▸ PROBLEM
Please take the records that follow and repeat exactly the lines starting with the line with "1000x921 pixels. At" and going on through the line with "Task: Click Apps breadcrumb link".

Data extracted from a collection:
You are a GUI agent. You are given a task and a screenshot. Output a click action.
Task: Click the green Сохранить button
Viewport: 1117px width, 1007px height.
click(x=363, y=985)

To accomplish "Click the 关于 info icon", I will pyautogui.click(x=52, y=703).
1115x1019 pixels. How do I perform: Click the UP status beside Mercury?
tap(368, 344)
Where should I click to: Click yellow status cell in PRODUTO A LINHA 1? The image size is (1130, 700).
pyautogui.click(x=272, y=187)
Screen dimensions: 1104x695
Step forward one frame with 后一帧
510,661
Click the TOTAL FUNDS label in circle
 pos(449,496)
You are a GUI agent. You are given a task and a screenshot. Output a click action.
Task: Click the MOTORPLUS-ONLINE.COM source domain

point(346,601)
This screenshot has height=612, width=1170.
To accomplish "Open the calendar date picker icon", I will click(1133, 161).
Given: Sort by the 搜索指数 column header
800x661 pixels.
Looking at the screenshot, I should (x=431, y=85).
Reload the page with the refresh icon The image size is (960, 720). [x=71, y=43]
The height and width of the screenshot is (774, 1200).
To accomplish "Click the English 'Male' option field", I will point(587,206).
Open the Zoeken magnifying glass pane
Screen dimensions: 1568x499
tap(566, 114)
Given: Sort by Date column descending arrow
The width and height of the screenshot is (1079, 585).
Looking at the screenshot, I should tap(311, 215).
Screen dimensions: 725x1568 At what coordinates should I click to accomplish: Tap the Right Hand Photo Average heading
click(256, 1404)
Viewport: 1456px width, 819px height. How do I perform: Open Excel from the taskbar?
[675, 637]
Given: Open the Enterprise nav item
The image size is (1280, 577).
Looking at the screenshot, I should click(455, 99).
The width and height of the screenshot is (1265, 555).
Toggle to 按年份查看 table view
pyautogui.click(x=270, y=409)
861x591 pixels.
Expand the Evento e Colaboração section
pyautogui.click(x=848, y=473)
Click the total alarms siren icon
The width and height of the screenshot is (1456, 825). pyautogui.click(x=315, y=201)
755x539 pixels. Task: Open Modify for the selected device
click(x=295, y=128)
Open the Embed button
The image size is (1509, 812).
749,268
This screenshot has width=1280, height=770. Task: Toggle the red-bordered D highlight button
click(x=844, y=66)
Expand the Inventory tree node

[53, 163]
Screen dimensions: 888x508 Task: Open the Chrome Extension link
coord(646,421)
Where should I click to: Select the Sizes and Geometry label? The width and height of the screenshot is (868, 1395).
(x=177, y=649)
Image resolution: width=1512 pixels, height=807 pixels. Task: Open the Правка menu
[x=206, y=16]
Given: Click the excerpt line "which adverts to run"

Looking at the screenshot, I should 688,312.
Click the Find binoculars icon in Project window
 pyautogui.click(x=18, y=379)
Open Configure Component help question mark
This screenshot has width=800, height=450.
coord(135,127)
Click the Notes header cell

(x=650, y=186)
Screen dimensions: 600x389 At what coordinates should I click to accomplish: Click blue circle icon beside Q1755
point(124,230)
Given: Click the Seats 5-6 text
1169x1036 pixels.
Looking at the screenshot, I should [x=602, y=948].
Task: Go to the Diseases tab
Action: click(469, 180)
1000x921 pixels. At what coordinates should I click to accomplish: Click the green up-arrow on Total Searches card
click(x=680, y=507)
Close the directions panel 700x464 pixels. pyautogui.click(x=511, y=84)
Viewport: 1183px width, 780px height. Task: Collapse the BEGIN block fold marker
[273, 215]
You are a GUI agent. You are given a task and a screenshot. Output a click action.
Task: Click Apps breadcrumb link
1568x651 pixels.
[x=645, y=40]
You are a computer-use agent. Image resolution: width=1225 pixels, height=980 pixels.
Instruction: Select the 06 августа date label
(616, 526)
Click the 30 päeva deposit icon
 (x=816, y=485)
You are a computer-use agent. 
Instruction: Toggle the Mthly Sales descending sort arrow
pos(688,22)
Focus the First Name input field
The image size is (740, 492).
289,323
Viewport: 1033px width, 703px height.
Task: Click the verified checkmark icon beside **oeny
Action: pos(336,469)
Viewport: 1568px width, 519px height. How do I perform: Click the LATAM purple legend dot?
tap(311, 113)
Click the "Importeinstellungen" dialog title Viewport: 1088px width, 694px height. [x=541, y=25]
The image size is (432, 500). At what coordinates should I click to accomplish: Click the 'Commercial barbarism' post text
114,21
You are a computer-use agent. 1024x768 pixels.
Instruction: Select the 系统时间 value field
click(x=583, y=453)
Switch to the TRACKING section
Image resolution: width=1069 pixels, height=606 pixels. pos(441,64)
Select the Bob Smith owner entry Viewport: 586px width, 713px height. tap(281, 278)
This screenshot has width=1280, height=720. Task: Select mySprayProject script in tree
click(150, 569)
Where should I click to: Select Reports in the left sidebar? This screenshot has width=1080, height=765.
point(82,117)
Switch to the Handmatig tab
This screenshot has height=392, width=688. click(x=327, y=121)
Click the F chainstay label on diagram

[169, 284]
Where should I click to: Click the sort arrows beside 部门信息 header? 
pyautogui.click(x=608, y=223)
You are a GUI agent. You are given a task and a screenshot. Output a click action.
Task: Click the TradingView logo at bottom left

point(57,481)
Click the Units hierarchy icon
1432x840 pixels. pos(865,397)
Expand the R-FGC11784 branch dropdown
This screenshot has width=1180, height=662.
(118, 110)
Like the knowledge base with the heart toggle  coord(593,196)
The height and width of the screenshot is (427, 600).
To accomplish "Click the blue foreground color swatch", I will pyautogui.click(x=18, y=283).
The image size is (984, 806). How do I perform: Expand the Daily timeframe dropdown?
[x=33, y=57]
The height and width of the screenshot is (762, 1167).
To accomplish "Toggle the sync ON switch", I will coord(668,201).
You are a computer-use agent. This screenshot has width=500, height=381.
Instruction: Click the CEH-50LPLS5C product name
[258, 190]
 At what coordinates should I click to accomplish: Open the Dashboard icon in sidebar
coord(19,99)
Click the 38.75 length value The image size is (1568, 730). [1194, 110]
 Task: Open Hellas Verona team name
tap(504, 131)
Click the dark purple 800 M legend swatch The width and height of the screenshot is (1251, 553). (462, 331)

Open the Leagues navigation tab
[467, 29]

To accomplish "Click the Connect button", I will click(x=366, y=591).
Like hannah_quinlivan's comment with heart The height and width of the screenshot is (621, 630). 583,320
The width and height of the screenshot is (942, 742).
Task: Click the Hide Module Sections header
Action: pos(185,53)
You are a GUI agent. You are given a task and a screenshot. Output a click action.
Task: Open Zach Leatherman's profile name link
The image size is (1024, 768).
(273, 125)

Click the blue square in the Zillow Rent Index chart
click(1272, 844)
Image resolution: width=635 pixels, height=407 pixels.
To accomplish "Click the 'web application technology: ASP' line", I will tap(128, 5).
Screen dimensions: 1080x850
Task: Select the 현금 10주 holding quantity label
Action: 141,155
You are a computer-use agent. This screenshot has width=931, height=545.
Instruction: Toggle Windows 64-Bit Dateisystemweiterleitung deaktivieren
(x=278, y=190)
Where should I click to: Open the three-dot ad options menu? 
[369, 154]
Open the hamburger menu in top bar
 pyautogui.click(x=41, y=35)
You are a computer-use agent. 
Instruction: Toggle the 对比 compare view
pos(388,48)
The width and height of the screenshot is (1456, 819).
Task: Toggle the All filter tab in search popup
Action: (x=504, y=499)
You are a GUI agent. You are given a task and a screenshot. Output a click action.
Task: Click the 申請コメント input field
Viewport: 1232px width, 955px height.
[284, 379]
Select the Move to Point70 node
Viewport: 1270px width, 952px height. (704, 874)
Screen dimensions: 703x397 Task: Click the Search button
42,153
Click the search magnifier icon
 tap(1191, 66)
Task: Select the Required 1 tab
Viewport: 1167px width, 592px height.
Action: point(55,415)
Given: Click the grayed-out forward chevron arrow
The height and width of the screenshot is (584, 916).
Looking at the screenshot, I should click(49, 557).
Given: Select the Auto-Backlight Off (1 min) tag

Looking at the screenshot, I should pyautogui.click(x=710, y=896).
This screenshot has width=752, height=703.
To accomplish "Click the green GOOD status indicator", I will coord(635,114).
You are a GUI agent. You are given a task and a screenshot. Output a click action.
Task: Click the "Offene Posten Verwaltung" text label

▸ OUTPUT FOR THIS EXERCISE
1000x921 pixels. At what coordinates should I click to accomplish: Click the green up-arrow on Total Searches card
click(x=680, y=507)
Close the directions panel 700x464 pixels. pyautogui.click(x=511, y=84)
Viewport: 1183px width, 780px height. Task: Collapse the BEGIN block fold marker
[273, 215]
You are a GUI agent. You are given a task and a screenshot. Output a click action.
Task: Click Apps breadcrumb link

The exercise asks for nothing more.